The Iron Wind
- Designers: Terry Amthor; Coleman Charlton; Pete Fenlon; Olivia Johnston; Heike Kubasch; Stephen Moffatt;
- Publishers: Iron Crown Enterprises
- Publication: 1st edition: 1980; 2nd edition: 1984;
- Genres: Fantasy

= The Iron Wind =

Tabletop role-playing game supplement

The Iron Wind is a role-playing game campaign setting published by Iron Crown Enterprises (I.C.E.) in 1980 that could be used with any game system such as Dungeons & Dragons. In 1984, I.C.E. published a second edition for their new fantasy role-playing game Rolemaster.

==Contents==
The Iron Wind is a supplement describing the island of Mur Fostisyr, and how its people have succumbed to the influence of the evil force known as the Iron Wind. In the second edition, Mur Fostisyr became the campaign setting of I.C.E.'s Loremaster series, later called Shadow World.

==Publication history==
In the late 1970s, Pete Fenlon, Coleman Charlton, and Kurt Fischer enjoyed playing the fantasy role-playing game D&D while they attended the University of Virginia. After graduating in 1980, the group founded Iron Crown Enterprises (I.C.E.) to publish their house rules. Their first book was a set of combat rules titled Arms Law. This was followed by a campaign setting, The Iron Wind, which could be used with any role-playing game system.

By 1984, I.C.E. had developed the Rolemaster game system, and published a revised and expanded edition of The Iron Wind that used Rolemaster rules.

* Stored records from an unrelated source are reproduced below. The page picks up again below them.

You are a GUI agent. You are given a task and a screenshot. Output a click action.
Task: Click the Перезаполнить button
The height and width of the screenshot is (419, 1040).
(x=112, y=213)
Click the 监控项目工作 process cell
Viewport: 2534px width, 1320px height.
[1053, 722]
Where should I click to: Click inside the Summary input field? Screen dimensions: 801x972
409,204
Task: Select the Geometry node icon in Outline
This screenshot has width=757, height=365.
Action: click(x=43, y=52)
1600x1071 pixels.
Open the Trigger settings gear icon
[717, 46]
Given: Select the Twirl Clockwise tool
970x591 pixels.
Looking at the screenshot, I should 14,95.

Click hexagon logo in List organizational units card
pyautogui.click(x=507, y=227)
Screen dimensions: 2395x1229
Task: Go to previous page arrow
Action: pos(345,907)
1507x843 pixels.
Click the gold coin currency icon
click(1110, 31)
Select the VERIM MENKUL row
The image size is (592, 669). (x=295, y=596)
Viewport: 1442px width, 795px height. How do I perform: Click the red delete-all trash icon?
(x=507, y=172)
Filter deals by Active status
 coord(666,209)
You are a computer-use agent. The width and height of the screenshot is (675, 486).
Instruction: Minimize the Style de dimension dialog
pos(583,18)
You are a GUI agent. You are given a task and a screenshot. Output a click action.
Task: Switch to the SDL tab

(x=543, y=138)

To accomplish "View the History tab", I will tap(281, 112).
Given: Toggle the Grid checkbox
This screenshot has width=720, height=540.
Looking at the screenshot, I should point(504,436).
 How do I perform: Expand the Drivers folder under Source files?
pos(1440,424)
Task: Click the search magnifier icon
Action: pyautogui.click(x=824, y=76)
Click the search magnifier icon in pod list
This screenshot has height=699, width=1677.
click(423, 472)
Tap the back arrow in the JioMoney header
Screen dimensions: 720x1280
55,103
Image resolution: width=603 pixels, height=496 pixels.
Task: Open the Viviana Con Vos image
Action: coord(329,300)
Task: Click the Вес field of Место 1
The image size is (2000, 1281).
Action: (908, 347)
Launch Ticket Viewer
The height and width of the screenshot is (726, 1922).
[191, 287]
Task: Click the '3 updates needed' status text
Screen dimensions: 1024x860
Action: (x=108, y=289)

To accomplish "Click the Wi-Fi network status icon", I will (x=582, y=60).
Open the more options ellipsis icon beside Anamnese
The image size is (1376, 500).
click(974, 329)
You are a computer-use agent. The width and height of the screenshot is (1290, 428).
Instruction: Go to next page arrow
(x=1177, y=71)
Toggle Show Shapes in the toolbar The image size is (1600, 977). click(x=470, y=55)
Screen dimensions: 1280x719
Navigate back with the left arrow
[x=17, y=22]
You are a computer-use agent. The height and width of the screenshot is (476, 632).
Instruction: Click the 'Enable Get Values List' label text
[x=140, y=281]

This edition, designed by Terry Amthor, Coleman Charlton, Pete Fenlon, Olivia Johnston, Heike Kubasch, and Stephen Moffatt, included three short scenarios as examples of possible adventures in this setting.

==Reception==
In The Space Gamer No. 36 (February 1981), William A. Barton commented "an imaginative game master should be able to make much of The Iron Wind as an addition to his fantasy campaign - or as a campaign in itself. Non-D&Ders will have to do some extra work to fit it into their systems, but should find the result quite worth the time spent."

In the March 1982 edition of Different Worlds, Patrick Amory stated "Iron Crown promises more in the same series. Whatever may come, Mur Fosityr is a worthy setting for your campaign, and The Iron Wind is a splendid new effort in pre-packaged worlds, well worth the money."

In Issue 32 of Abyss, Dave Nalle reviewed the second edition and commented, "The background is nicely developed, more original that their MERP] material, and probably of greater interest to experienced gamers. The maps and presentation are excellent, the background is well thought out, and lots of interesting detail is provided." Nalle concluded, "On the whole, I'd recommend The Iron Wind, and I wish they'd publish more aids for this pleasant setting."

In the British RPG magazine Imagine, Andy Blakeman reviewed the second edition and wrote "this is a worthwhile campaign pack – suitable for any rules system, I might add, and free-standing of other Loremaster products."

Lester W. Smith and Rick Swan did a point/counterpoint review of the second edition of The Iron Wind in Space Gamer No. 75. Smith commented "All things considered, I heartily recommend The Iron Wind as a fascinating setting for campaigning or as source material. Read it and you'll feel you've been there." Swan countered "In spite of I.C.E.'s claim that The Iron Wind is a campaign module, it's not – at least not by my definition. This is just another background encyclopedia, and not a particularly original one at that. I admire the effort, but I can't shake the feeling that I've seen it all before."